Mila Kunis, who won international recognition for her role in “Black Swan,” has become an ambassador for Gemfields, a mining and marketing company in Zambia, with a mission to be the world’s leading producer of ethically sourced and rare colored gemstones.
“I’ve loved wearing their pieces on the red carpet because they are all unique and they stand for Gemfields’ mission of responsible sourcing,” Ms. Kunis said at the brand’s global introduction in London in March, after visiting Zambia to see the company in operation.
“While in Africa, I learned that the entire journey that each Gemfields stone takes is carefully considered and that the local communities where its mines are located are held in the highest regard,” she said.
Ian Harebottle, the chief executive of Gemfields, reinforced the message at the London event that the company was “fully committed to ethics, transparency and the sustainable development of the communities in which we operate.”
Ms. Kunis has been photographed by Mario Sorrenti for the Gemfields magazine, wearing a lace-collar style emerald necklace from Fabergé and a Mozambique ruby ring and earrings.
At the London opening, there was also a display of jewels from British designers. They included Shaun Leane’s tusk-shaped emerald earrings, Solange Azagury-Partridge’s Mozambique pear-shaped ruby earrings and Stephen Webster’s complex emerald and white-gold pendant.

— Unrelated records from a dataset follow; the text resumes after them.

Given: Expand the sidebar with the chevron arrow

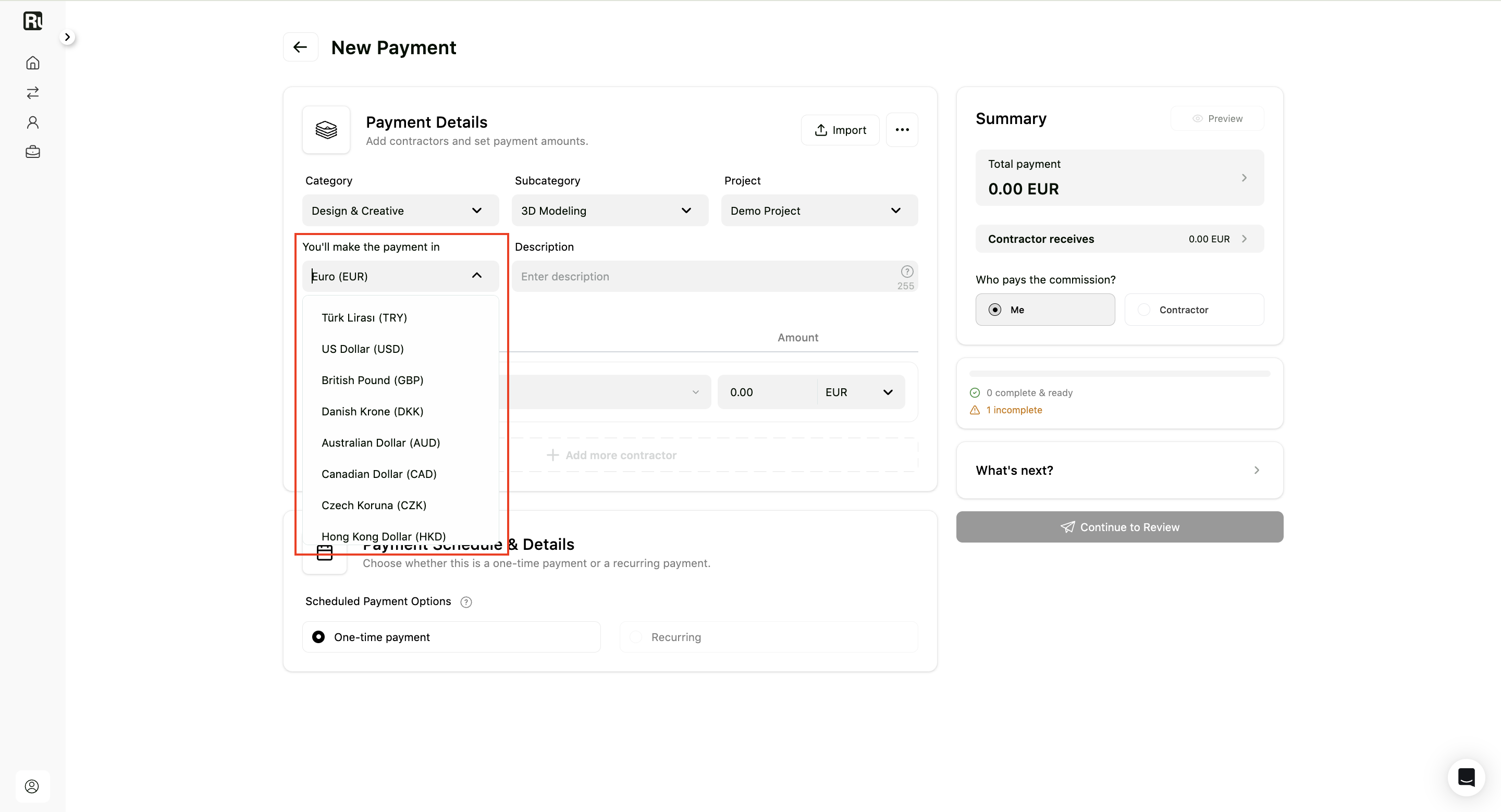Looking at the screenshot, I should [x=68, y=38].
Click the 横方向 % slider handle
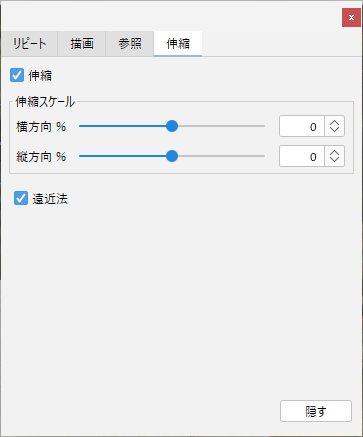Viewport: 363px width, 437px height. click(x=172, y=126)
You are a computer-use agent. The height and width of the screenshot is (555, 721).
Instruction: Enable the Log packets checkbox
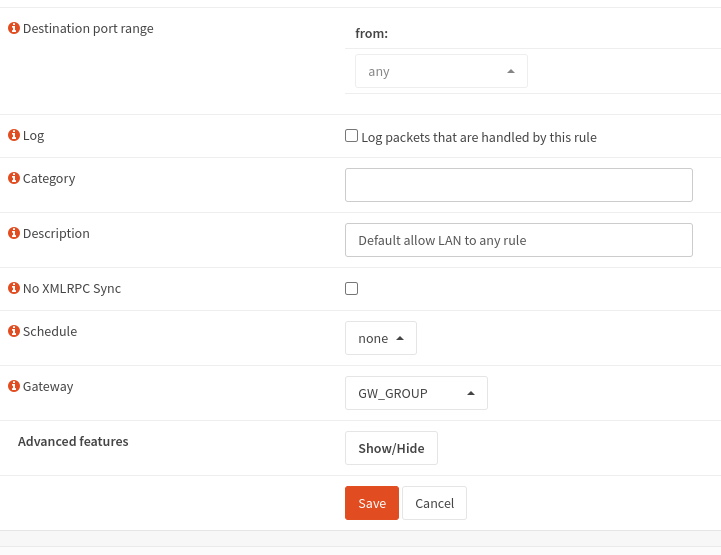351,136
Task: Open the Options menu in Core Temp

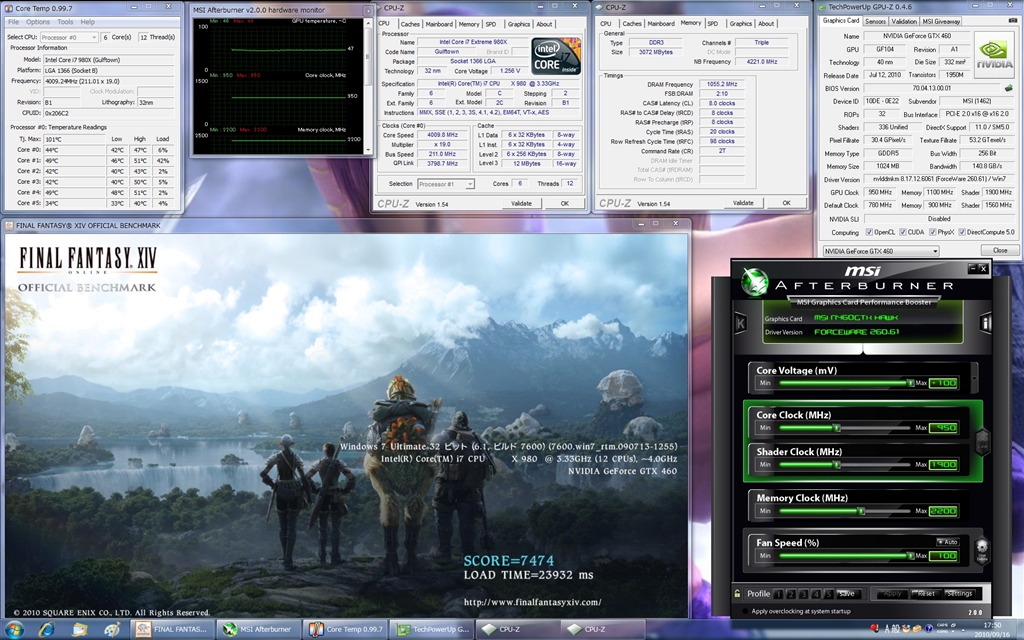Action: 38,21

Can the stars come out at night to promote a cause so dear to the heart of Ms. Firth and other caring ambassadors in the movie world? It still seems like a giant step from the flashy Cannes red carpet to thoughtful, eco-conscious jewelry activists. But the green message spelled out in gold and diamonds would make the jewels as beautiful on the inside as on the red-carpet steps.